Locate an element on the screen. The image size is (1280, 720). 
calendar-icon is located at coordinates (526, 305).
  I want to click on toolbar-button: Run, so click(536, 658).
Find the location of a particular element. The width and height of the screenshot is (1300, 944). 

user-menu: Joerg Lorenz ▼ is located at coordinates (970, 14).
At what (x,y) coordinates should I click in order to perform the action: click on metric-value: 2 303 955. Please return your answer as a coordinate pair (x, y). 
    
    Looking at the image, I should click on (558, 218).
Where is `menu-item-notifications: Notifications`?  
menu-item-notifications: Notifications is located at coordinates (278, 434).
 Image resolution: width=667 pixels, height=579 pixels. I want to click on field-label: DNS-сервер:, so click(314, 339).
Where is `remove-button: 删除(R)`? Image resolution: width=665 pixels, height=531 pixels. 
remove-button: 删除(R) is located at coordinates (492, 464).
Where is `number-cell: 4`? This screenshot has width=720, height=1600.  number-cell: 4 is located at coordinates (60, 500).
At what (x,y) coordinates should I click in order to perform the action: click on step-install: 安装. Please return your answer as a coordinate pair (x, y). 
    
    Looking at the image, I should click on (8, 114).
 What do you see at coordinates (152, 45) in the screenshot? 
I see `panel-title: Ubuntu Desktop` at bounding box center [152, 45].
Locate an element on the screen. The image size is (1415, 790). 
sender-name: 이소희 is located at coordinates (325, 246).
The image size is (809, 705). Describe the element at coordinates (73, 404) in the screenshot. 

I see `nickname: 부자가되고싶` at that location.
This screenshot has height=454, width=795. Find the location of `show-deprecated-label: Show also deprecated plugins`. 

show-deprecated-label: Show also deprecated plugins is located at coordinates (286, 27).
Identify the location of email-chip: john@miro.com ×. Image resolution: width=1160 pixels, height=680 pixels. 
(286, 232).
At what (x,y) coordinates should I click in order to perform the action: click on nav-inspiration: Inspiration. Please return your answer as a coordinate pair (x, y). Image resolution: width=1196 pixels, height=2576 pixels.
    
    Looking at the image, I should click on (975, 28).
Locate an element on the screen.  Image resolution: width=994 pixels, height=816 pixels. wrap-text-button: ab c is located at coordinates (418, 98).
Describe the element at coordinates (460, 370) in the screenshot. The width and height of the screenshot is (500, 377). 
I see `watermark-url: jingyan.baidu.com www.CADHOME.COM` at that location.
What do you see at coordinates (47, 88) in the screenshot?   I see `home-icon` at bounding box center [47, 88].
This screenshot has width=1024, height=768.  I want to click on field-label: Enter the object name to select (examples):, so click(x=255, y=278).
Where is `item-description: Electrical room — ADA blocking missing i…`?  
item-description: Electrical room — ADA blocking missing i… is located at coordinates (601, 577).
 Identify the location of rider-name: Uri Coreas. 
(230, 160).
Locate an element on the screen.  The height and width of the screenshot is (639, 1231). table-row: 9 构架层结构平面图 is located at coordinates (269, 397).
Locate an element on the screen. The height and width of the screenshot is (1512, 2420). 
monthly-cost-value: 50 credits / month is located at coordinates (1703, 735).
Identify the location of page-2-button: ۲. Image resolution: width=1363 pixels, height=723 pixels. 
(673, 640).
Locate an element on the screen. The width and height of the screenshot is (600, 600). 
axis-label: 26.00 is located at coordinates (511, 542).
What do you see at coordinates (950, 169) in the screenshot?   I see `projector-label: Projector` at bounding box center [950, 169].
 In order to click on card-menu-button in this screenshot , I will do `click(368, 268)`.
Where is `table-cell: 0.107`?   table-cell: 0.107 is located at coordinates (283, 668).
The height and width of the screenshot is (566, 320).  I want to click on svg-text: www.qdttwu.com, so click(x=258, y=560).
※
_Aim of the task:_
Copy the listing lines from the one containing "What do you see at coordinates (152, 45)" through the one containing "coordinates (269, 397).", word for word, and include both of those lines.

_Exercise result:_
 What do you see at coordinates (152, 45) in the screenshot? 
I see `panel-title: Ubuntu Desktop` at bounding box center [152, 45].
Locate an element on the screen. The image size is (1415, 790). 
sender-name: 이소희 is located at coordinates (325, 246).
The image size is (809, 705). Describe the element at coordinates (73, 404) in the screenshot. 

I see `nickname: 부자가되고싶` at that location.
This screenshot has height=454, width=795. Find the location of `show-deprecated-label: Show also deprecated plugins`. 

show-deprecated-label: Show also deprecated plugins is located at coordinates (286, 27).
Identify the location of email-chip: john@miro.com ×. Image resolution: width=1160 pixels, height=680 pixels. 
(286, 232).
At what (x,y) coordinates should I click in order to perform the action: click on nav-inspiration: Inspiration. Please return your answer as a coordinate pair (x, y). Image resolution: width=1196 pixels, height=2576 pixels.
    
    Looking at the image, I should click on (975, 28).
Locate an element on the screen.  Image resolution: width=994 pixels, height=816 pixels. wrap-text-button: ab c is located at coordinates (418, 98).
Describe the element at coordinates (460, 370) in the screenshot. The width and height of the screenshot is (500, 377). 
I see `watermark-url: jingyan.baidu.com www.CADHOME.COM` at that location.
What do you see at coordinates (47, 88) in the screenshot?   I see `home-icon` at bounding box center [47, 88].
This screenshot has width=1024, height=768.  I want to click on field-label: Enter the object name to select (examples):, so click(x=255, y=278).
Where is `item-description: Electrical room — ADA blocking missing i…`?  
item-description: Electrical room — ADA blocking missing i… is located at coordinates (601, 577).
 Identify the location of rider-name: Uri Coreas. 
(230, 160).
Locate an element on the screen.  The height and width of the screenshot is (639, 1231). table-row: 9 构架层结构平面图 is located at coordinates (269, 397).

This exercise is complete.